Sometimes older people believe that that they sit on...a higher pedestal than young people. What happens is when you grow up and you see things that you're not used to seeing, it sometimes damages kids' brain. I'm speaking for myself, I just remember that as a young kid I always knew how to articulate my words. I always knew how I felt. I didn't mind telling people how I felt. But because people— older people — were so raised in the 'Oh I was raised this way, and if I said no is no.' But this new generation has came with a voice.

What y'all like to say is talk back, but it's really not talking back. It's 'I want you to hear me. I want you to hear what I have to say.' So that's why I feel like a lot of times it's a disconnect with adults and kids because kids just want you to hear them. They just want you to understand like I'm not trying to be rude. I'm not trying to be this thing that you say I am, but I want you to hear me. And adults just have this mindset of 'I'm not changing my rules for no kid. When I was a kid I didn’t do this.' But it’s a new generation and you don’t know what’s instilled in these kids.

Every kid (is) different. You can't treat all these kids the same. You can't always go back to what you feel like when you was raised. This is how it should be now because in the society where you was raised, you can go to the park and not get shot. You can't do that here. So it's it's different.

So you can't just always be like, 'Oh, well, I'm adult so you're going to respect a adult,' 'cuz I believe that sometimes kids can pour into to adults, so you just have to hear kids out sometimes, see where we coming from.

From your perspective what would be the setting where young people would feel welcome and comfortable to take advantage?

We need more resources. And what I mean by resources is, yeah, while we have the community, you know, giving us these things, these nice things, but it's just like how do we — a lot of kids they don't drive, how do we get there?

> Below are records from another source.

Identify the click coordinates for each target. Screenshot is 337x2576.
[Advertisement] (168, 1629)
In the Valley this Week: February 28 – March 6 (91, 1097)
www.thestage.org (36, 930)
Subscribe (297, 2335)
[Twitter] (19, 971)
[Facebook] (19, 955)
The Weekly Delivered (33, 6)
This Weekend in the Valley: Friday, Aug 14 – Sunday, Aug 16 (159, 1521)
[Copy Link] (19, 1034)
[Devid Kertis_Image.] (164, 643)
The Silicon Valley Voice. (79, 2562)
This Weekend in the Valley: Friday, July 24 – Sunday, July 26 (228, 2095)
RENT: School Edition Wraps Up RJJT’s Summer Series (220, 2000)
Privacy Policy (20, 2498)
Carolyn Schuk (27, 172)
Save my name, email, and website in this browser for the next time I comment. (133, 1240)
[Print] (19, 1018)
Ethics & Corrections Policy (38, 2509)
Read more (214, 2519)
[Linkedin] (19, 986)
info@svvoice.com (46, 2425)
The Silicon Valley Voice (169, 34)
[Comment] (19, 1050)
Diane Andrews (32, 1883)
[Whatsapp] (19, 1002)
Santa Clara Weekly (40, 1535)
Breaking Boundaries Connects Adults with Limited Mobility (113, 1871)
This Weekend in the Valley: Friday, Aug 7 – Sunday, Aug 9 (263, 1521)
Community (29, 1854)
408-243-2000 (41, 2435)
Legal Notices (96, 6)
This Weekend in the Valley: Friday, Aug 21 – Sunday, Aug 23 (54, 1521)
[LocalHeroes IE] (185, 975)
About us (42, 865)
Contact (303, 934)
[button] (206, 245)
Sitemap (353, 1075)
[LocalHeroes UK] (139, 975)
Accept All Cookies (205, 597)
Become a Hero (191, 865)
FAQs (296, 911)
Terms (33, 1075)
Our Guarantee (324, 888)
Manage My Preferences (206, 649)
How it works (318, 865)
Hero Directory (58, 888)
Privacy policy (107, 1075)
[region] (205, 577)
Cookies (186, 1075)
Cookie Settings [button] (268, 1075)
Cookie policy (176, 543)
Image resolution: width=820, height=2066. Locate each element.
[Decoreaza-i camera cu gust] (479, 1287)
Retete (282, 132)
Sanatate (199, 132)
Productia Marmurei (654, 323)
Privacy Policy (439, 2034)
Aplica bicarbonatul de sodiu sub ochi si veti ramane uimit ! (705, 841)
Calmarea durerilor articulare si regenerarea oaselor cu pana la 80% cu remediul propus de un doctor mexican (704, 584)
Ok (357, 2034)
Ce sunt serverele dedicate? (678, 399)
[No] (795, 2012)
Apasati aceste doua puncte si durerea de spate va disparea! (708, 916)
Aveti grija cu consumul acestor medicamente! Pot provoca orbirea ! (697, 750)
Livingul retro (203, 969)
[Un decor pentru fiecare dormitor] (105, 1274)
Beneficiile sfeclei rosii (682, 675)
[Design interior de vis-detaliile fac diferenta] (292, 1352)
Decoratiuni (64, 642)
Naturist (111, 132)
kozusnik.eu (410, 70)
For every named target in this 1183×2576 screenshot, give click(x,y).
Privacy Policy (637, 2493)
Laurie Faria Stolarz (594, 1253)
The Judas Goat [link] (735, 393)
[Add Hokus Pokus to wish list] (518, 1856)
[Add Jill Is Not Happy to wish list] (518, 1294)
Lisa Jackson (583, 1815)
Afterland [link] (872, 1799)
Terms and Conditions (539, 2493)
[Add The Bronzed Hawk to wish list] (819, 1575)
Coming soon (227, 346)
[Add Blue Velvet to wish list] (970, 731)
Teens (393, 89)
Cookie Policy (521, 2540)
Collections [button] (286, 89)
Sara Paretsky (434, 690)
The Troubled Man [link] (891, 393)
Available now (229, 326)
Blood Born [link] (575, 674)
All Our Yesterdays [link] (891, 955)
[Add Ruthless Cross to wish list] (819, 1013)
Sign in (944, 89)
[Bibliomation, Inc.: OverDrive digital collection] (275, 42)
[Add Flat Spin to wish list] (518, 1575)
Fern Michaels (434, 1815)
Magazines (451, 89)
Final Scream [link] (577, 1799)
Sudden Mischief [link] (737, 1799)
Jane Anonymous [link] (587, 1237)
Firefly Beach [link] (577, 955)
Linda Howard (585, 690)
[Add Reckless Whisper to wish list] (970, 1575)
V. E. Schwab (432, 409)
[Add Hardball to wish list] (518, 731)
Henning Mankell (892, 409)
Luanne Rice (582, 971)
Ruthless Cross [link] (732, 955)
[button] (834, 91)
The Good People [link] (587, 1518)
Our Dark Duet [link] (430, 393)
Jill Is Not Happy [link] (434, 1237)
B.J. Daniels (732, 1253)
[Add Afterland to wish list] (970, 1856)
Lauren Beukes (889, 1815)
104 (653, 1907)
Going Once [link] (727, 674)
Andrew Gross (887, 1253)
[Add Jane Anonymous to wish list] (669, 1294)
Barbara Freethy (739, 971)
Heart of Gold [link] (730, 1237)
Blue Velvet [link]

This is how I look at it as a young person. I go out, I go into the world, it's all these bars and liquors and downtown, you go downtown, the scooter things has become adult things because you are, you know, y'all drink.

So it's like everything that was or that we felt like was for us, it wasn't for us because if you look around what really is for us because we're in this age where Sky Zone is for 2-5 year olds and then it's like uh Kids Empire is, you know, it's nothing really for teenagers to do that's actually like this is enjoyment because we've been — Milwaukee is a small town — we've been here for so long, so Sky Zone become boring, Kids Empire become boring. It's like what else can we do? And I feel like that's why kids be trying to figure out what to do and they do it in the wrong way. And we don't have nobody help.

Teran is WUWM's race & ethnicity reporter.